Heaven knows, I try. I would rather write about almost anything else than the vacuous antics of this narcissistic buffoon. But the man just keeps hogging the headlines, for all the wrong reasons, and saying things that demand some kind of response or analysis.
He bestrides the world like a midget, and loves every moment.
One day he’s in Brussels excoriating European leaders over their contributions to the NATO budget and threatening to pull the United States out, the next he’s in London telling the Prime Minister she’s doing a lousy job and should have listened to his advice on Brexit, in the process praising one of her party rivals Boris Johnson as a potentially fine candidate for her post.
And then he’s off to Finland cuddling up to the distinctly uncuddly Vladimir Putin and, while standing next to him, telling the world that the American intelligence agencies have got it all wrong on Russian election hacking. “Putin says it’s not Russia,” Trump announces, beaming across at his ‘new friend’, adding, “I don’t see any reason why it should be”.
Well, if you don’t see it Mr.
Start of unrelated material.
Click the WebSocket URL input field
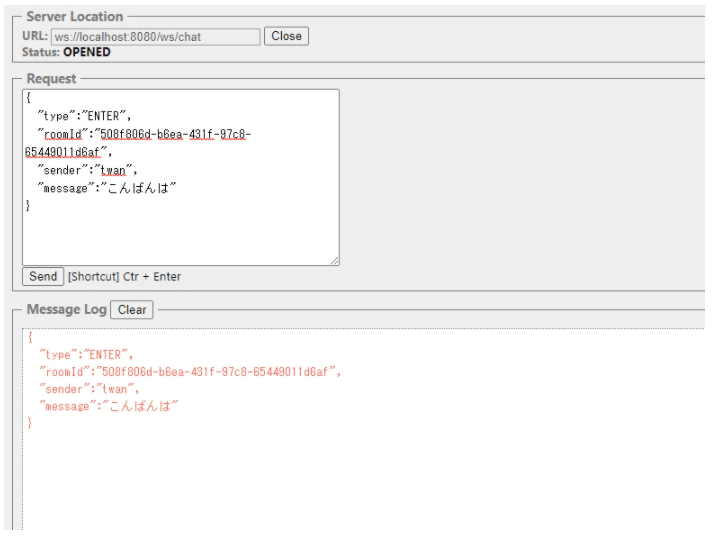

Trump, then perhaps you ought to open the Oval Office drapes.
Trump’s behaviour is too extraordinary for words. The stream of pejorative adjectives is fast drying up. So often have they been used and re-used that the Thesaurus is starting to fall apart from overuse.
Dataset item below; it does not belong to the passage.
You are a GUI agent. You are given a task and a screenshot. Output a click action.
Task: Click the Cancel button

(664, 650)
The man is all over the place, and I don’t mean geographically. He makes no sense wherever he is on the planet, or on whatever subject is at hand. Clearly, he has no idea what he’s doing on the world stage, and doesn’t bother to find out before swaggering down the gangway of Air Force One in the manner of some kind of triumphant liberator.
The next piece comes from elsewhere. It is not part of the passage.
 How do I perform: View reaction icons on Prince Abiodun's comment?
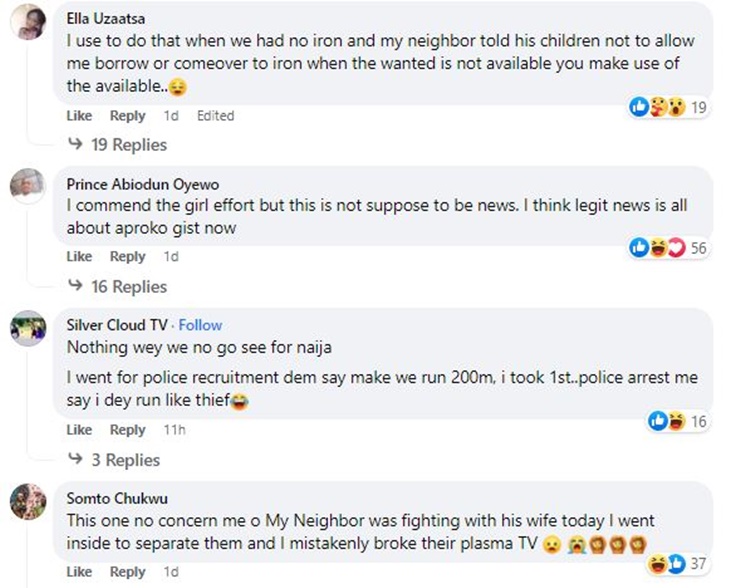660,248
This is a man – note that I refrain from writing statesman – who attacks his allies in the most insulting way possible, usually in their own country, and praises his foes in the most endearing terms. In this, as in most other things, he has got it the wrong way round. He will say that friends can talk like that to each other precisely because they are friends. Those friends, by all counts, don’t see it that way.
He commits a social faux pas every time he appears in public, from brushing dandruff off Emmanuel Macron’s shoulder to pushing his way in front of the Queen at a parade inspection. He is a man of staggering ignorance and devoid of any charm that might at least go some way to compensate for it.
He is widely despised and ridiculed by world leaders – whatever they might say wearing a rictus smile at joint press conferences – and he is an embarrassment to his country. He could also, should extreme circumstances arise, pose a real danger to it.
The so-called ‘forgotten’ Americans apparently love his uncouth belligerence. Trump’s electoral support is holding, I understand, and may even be rising. If true, that says more about them than it does about him. An idiot in the White House may be regarded as an aberration. That millions of voters put him there requires a more complex explanation.
He will, almost beyond doubt, run for a second term. He will probably, almost beyond reason, win it.
Now, I renew my pledge: no more about Trump for the rest of the month.
What are my chances of keeping it, do you think?